Die aufkommenden Emotionen und Gefühle haben immer einen Sinn, allerdings nicht in dem aktuellen Kontext der Situation. Wir reagieren also mit unseren Gefühlen nicht auf die aktuelle Situation, sondern auf alte Erfahrungen und alten verdrängten Schmerz. Diese Art und Weise zu reagieren, haben wir in der Kindheit entwickelt, um uns an unsere Ursprungsfamilie anpassen zu können, sozusagen haben wir damit eine Überlebensstrategie entwickelt.
Allerdings sind diese Reaktionsmuster heute weder sinnvoll noch nützlich – eher im Gegenteil, sie bringen neue Verletzungen für uns selbst und die Menschen in unserer Umgebung. Dies zu erkennen ist der erste Schritt heraus aus dem Hamsterrad des stereotypen Reagierens auf äußere Reize. Raus aus dem Autopilot. Allerdings reicht die Erkenntnis alleine nicht aus um etwas zu verändern. Dies wird erst möglich, wenn wir ganz bewusst neue Erfahrungen machen (wollen), die die alten Muster überflüssig machen und wir diese dann durchbrechen können.
Es ist nicht immer wichtig, zu wissen, welche Verletzungen und/oder traumatischen Ereignisse in unserer Kindheit und auf unserem weiteren Lebensweg stattgefunden haben. Auch zur Bewältigung früherer Verletzungen kommt es nicht so sehr darauf an, detailliert zu wissen, was passiert ist. Im Gegenteil, dies kann sogar kontraproduktiv sein und wir reinszenieren so unser Trauma.
Viel wichtiger ist es, bewusst wahrzunehmen, was wir heute spüren, wie wir heute in Beziehung gehen, oder was uns daran hindert, echten Kontakt aufzubauen. Es geht darum, wirklich zu fühlen und nicht nur das Gefühl zur Kenntnis zu nehmen. Zu fühlen ohne zu beurteilen, zu verurteilen, und ohne zu bewerten.

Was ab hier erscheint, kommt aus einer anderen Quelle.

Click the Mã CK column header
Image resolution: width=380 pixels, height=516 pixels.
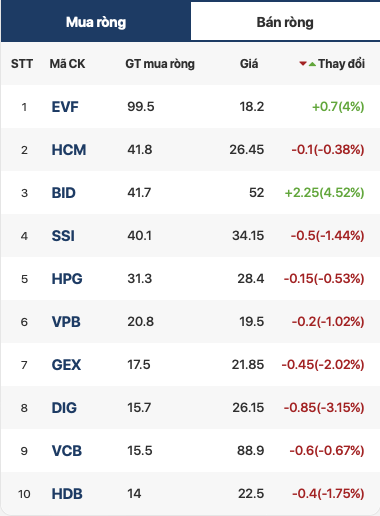click(67, 64)
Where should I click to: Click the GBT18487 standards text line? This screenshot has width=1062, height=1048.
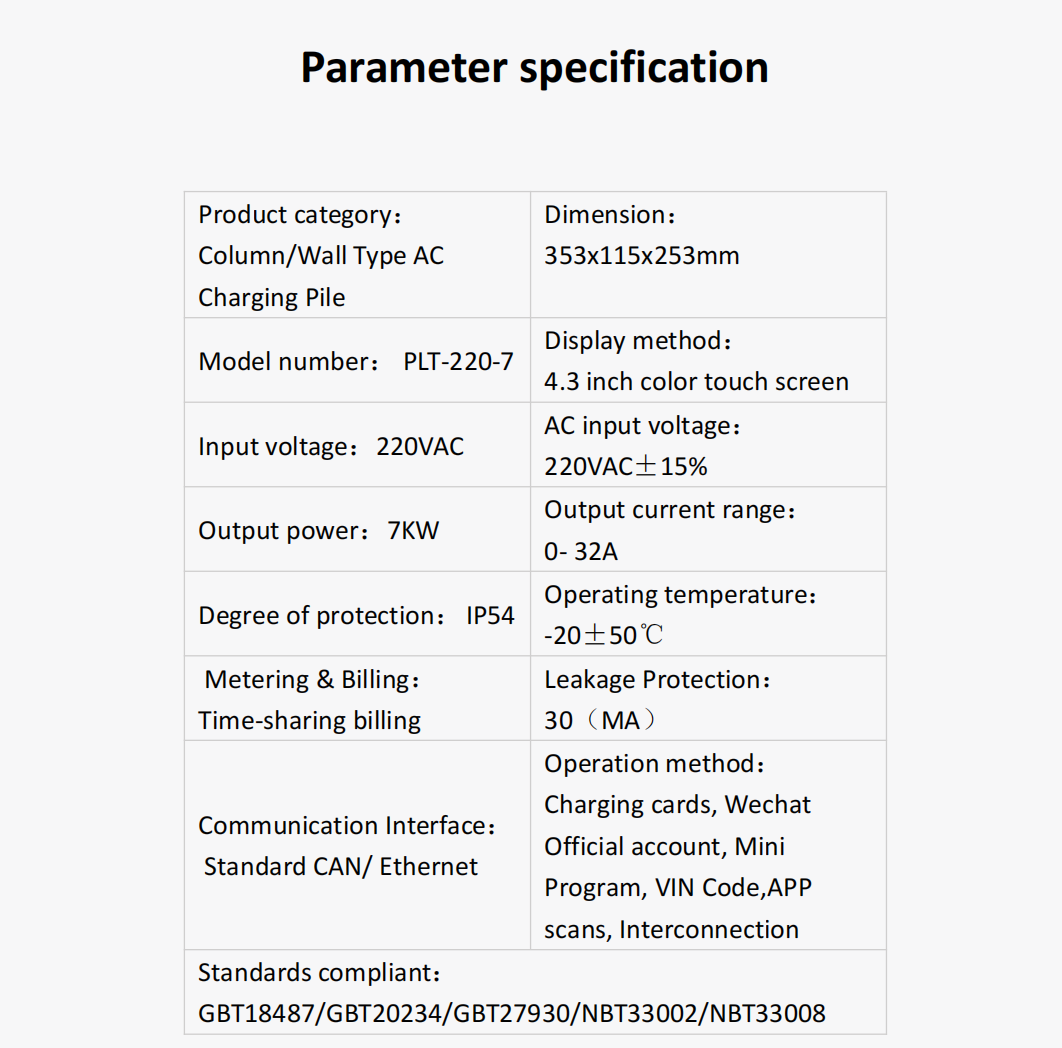click(511, 1013)
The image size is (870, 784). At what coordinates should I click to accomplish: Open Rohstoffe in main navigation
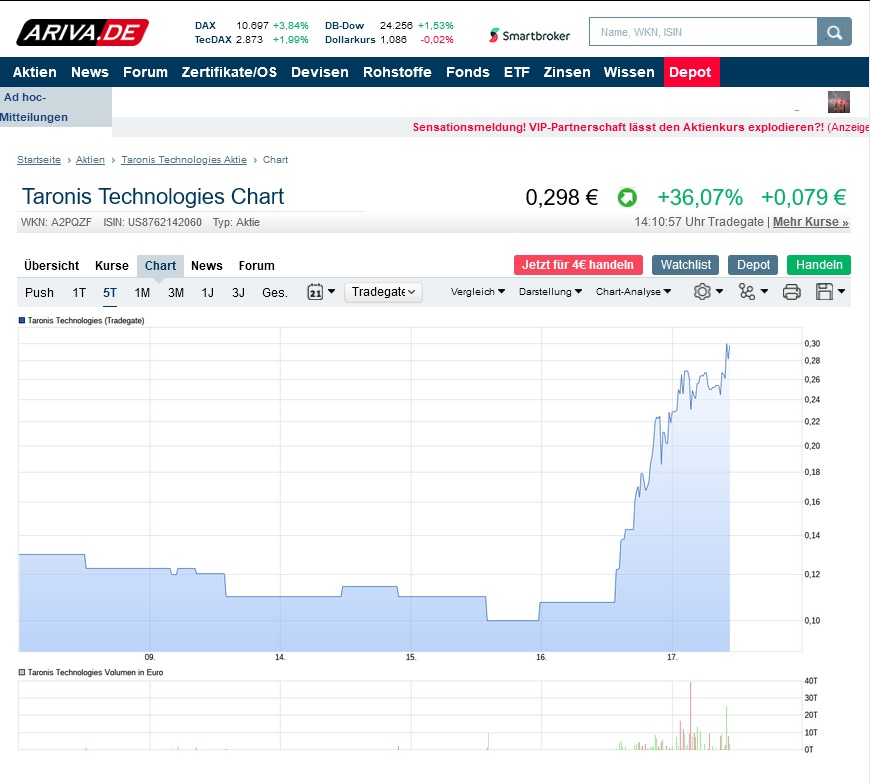pos(397,72)
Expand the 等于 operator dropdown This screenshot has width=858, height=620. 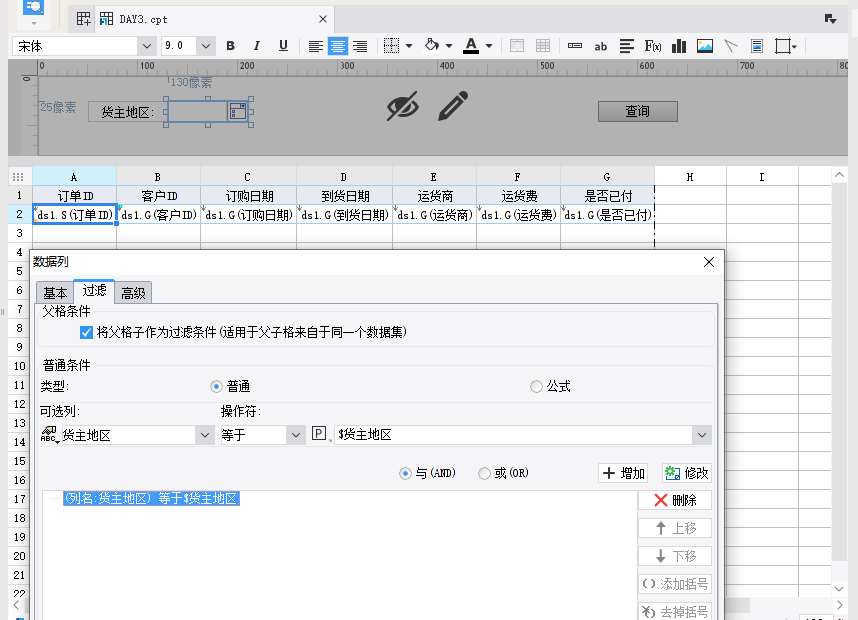click(295, 435)
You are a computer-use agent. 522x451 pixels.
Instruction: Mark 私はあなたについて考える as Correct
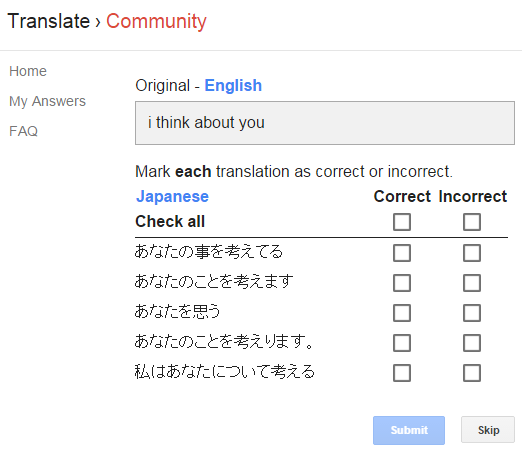[x=402, y=373]
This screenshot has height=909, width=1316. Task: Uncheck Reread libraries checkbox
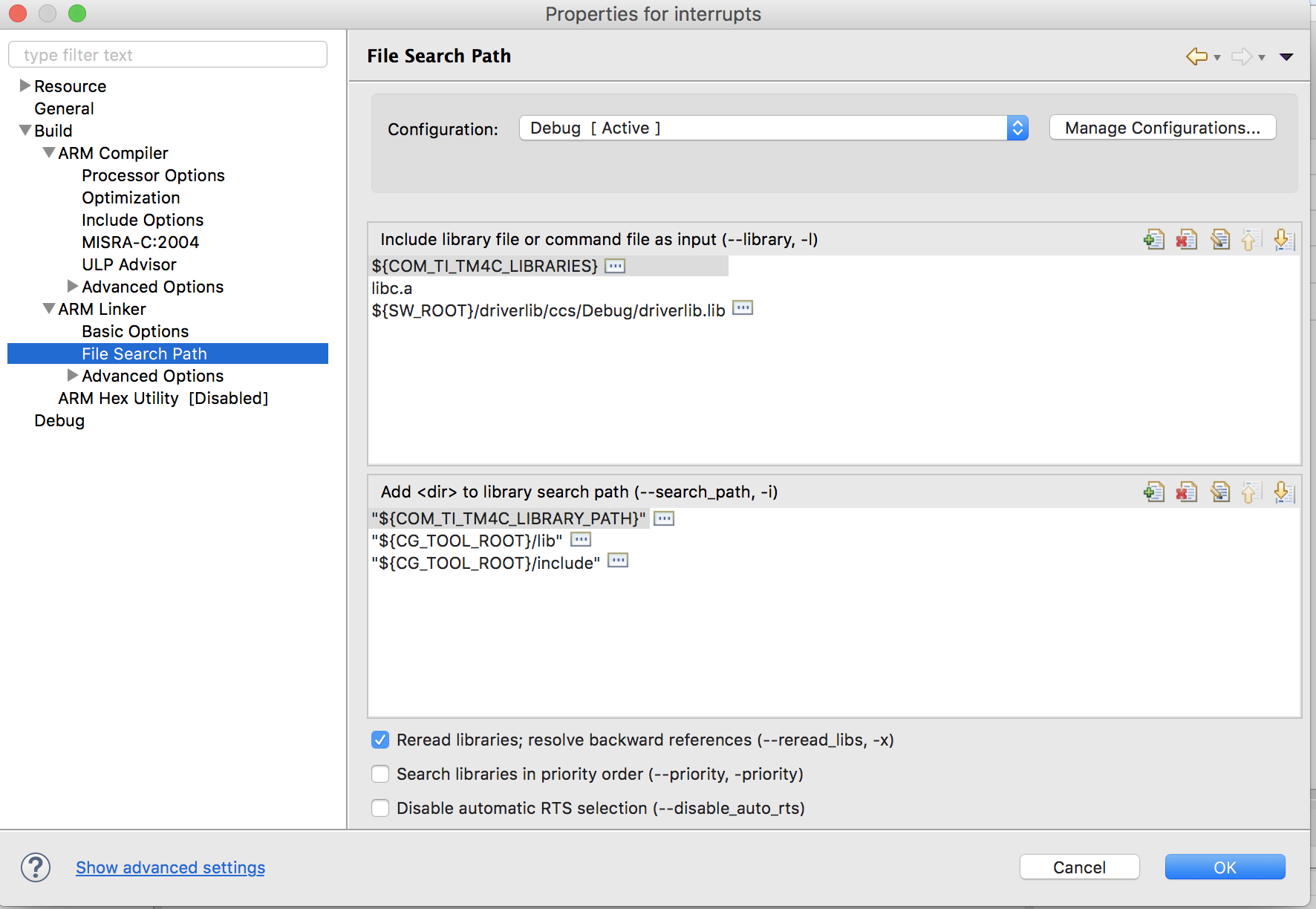380,740
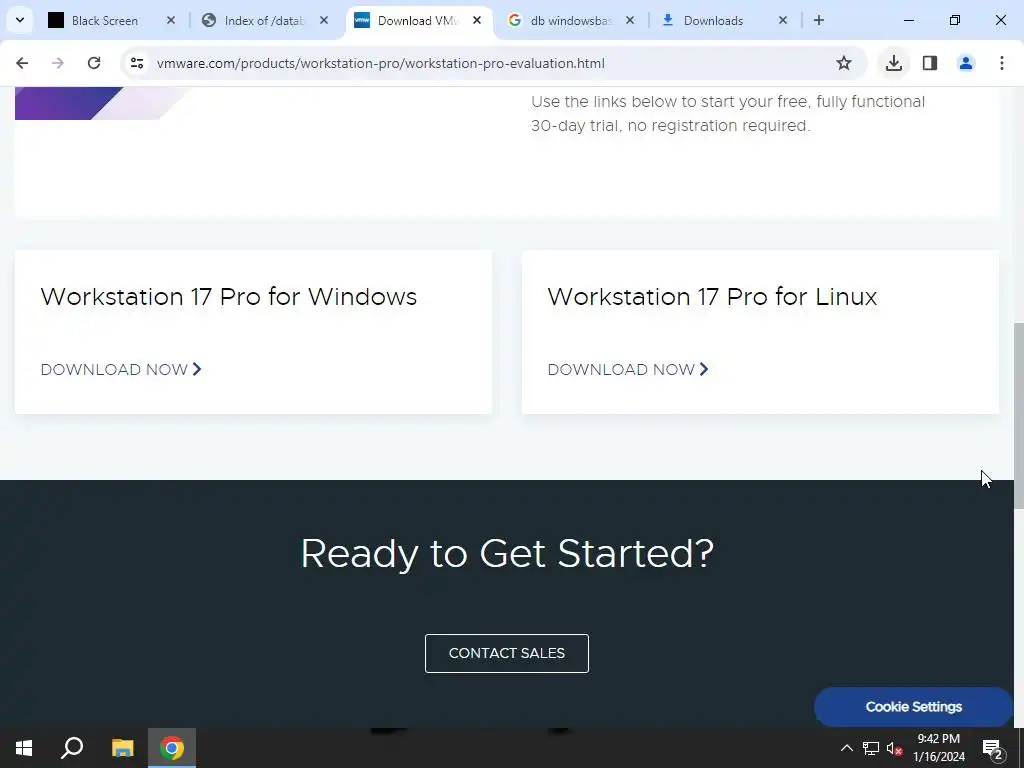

In meiner Arbeit möchte ich Euch dazu ermutigen, liebevoller mit Euch und Euren Gefühlen zu sein. Die Arbeit mit tiefgehenden Mustern, Prägungen und Konditionierungen ist ein emotionaler Kraftakt und es braucht Raum und Zeit. Aus eigener Erfahrung weiß ich, dass es möglich ist, diese alten Wunden zu heilen und seinem Trauma einen Sinn zu geben.
Also, Ihr dürft gnädig mit Euch sein und Euch selbst eine gute Freundin werden. Mit der Zeit werdet Ihr lernen, dass Ihr entscheiden könnt, wie und wann Ihr reagieren wollt und seid so immer weniger auf bestimmte Reaktionsmuster festgelegt. In diesem Zusammenhang stehen wir vor einer existentiellen Wahl:
Will ich verantwortlich sein für mein Leben, meine Gefühle und Handlungen – oder will ich Opfer sein?
Wenn Ihr Euch selbst eine gute Freundin werden könnt, dann könnt Ihr auch bereit sein, das entgegenzunehmen, was Eure Kinder Euch geben wollen.